Машины медленно продвигались вперёд, ползли, словно червяк по сухой дороге, который сам не понимает зачем вылез на поверхность. Пар или угарный газ вздымается вверх и растворяется в вечернем небе. «Ты сам выбрал эту дорогу. Ты сам выбрал этот путь, засохший ты червяк» - пронеслось у меня в голове. Глубоко вздохнув, опустил голову на руль и закрыл глаза. Хочу домой. Нет, не туда где постоянно пахнет человеческим потом и сизым дымом сигарет, а может и туда, главное, чтобы ждали...хоть кто-то и уже неважно где.
- Иван Сергеевич! Прекратите! Отстаньте! - разносилось по коридору «как бы дома» - Вы пьяны! Не шалите!
Всё как обычно: любовница разорившегося депутата опять флиртовала с нашим завсегдатаем Иваном Сергеевичем Подольским, возомнившим себя, в пьяном угаре, барином времён Петра. И все понимали, что белочка у человека, но всем было, мягко говоря, плевать. В конце коридора как обычно кричали дети, которых работящая мамаша Елена Васильевна забыла покормить. Где-то в провонявшей комнате уже храпел наш плотник Тимур, которого занесло в Россию из Казахстана. Вот только после нескольких месяцев проведённых в достаточно приличных условиях, достаточно приличный человек попал в достаточно приличную драку, из которой вышел с достаточно приличным сотрясением, которое привело к потере памяти. В итоге: коммуналка, две подработки, чтобы прокормить себя и оплатить жилье, ни семьи (которая должна быть где-то, но он не помнит), ни имени.
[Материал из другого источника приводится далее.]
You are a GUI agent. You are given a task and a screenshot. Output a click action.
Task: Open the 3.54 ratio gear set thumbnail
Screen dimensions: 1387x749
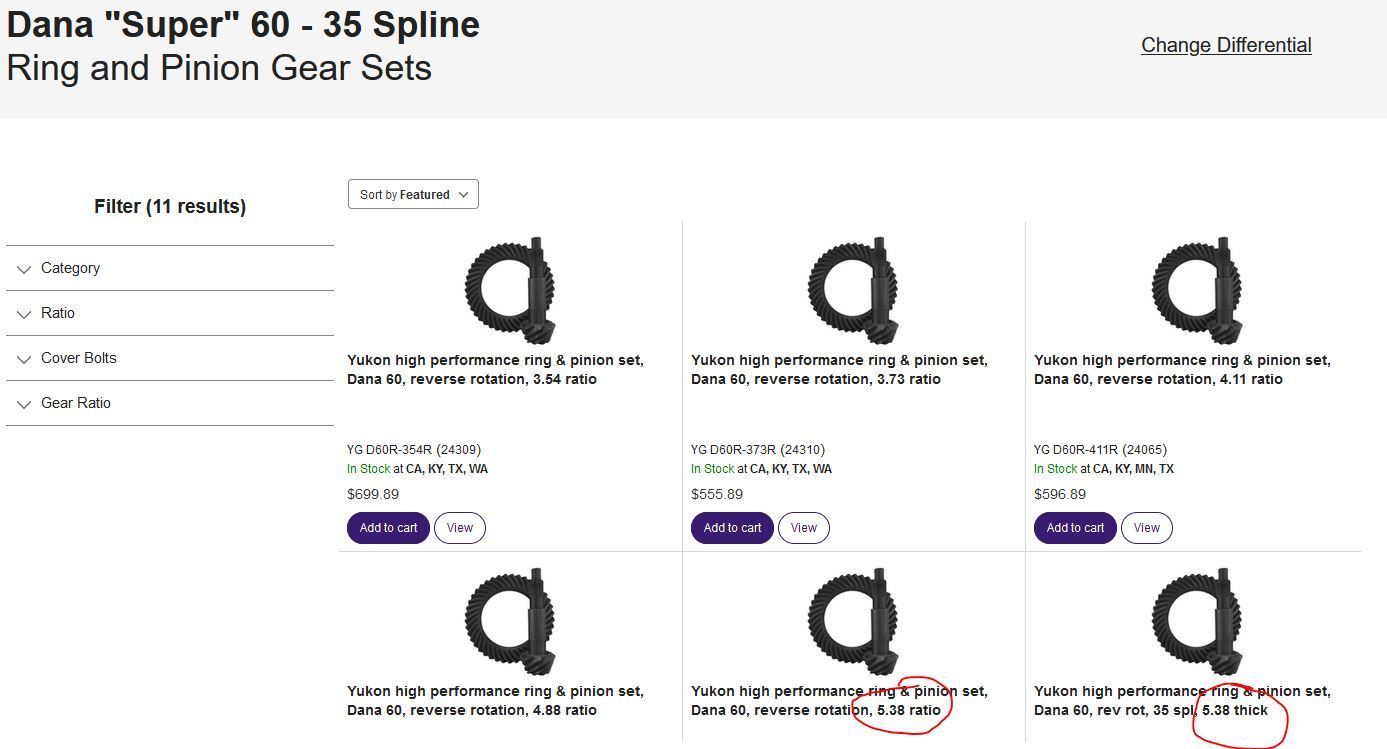click(510, 290)
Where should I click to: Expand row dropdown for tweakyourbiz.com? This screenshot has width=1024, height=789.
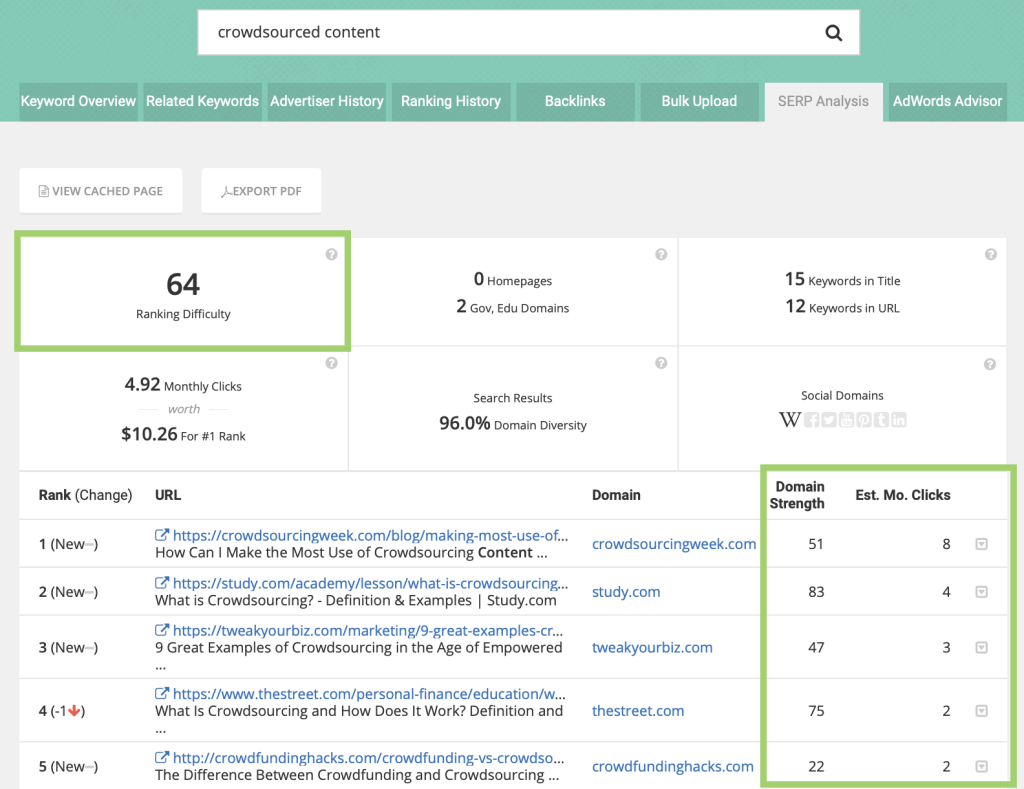(x=982, y=647)
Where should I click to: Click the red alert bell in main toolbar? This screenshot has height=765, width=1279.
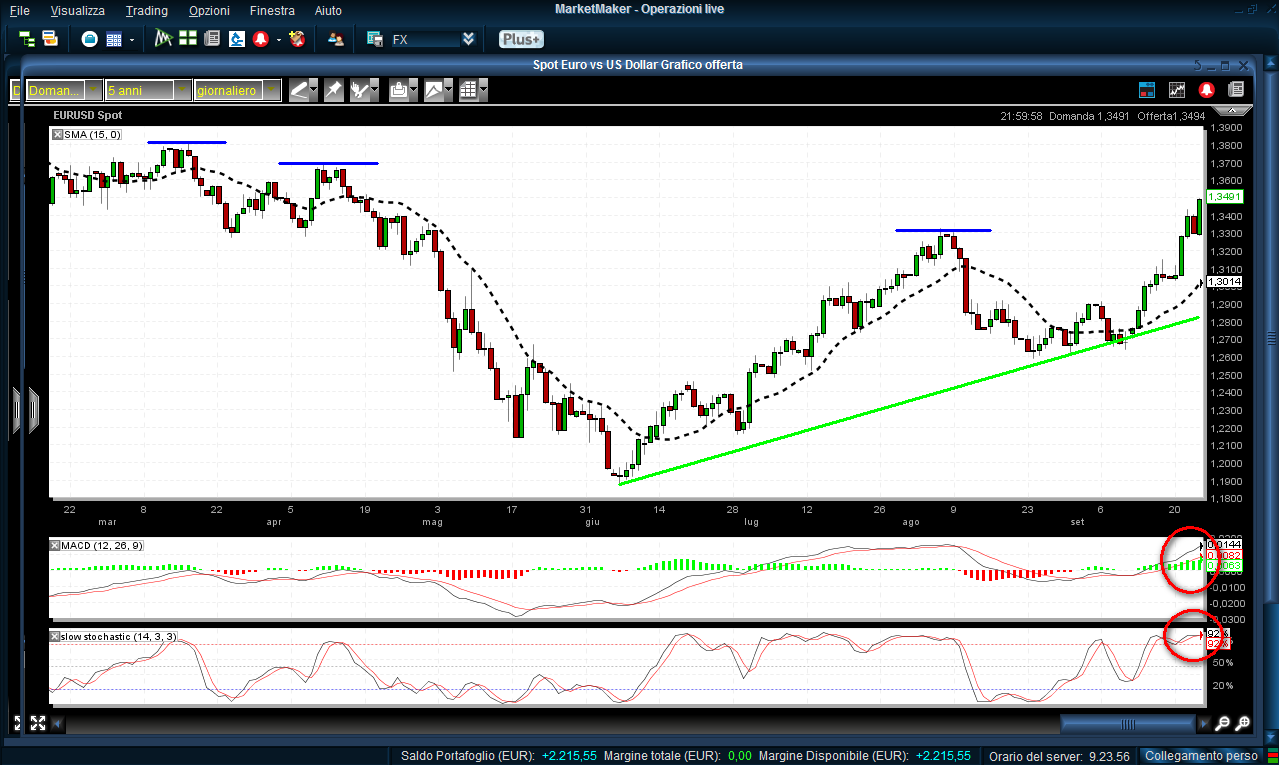point(260,39)
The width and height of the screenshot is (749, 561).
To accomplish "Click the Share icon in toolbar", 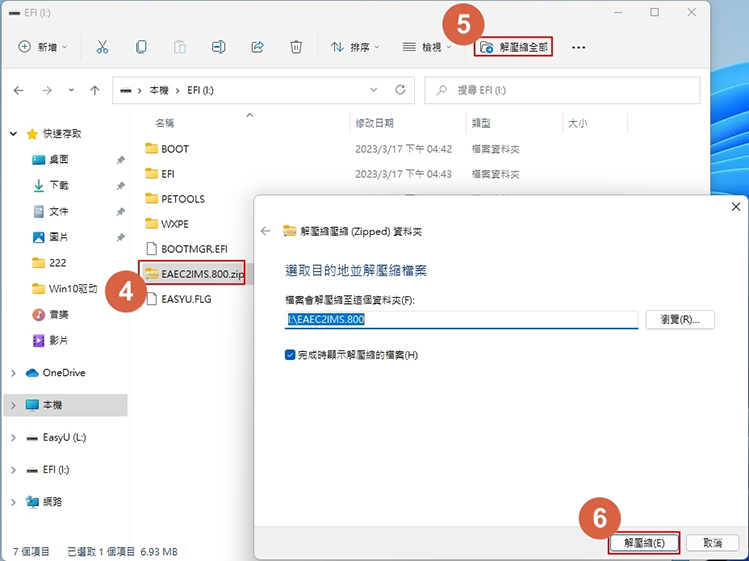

Я рухнул на кровать без сил и желания даже снять ботинки и заварить себе чай. Глаза слипались от усталости, а едкий запах пота от грязных подмышек и нестиранных несколько дней носков распространялся по квартире. Такова моя жизнь: пот, немытые кружки, нестиранное бельё, тонкие стены, которые сотрясаются от храпа Тимура, тормозящий интернет и маленький кипятильник для воды, вместо электрического чайника.
И только я перестал различать, что такое действительность, как меня вырвал из иллюзий женский писклявый голос, вещавший грубым тоном Маяковского.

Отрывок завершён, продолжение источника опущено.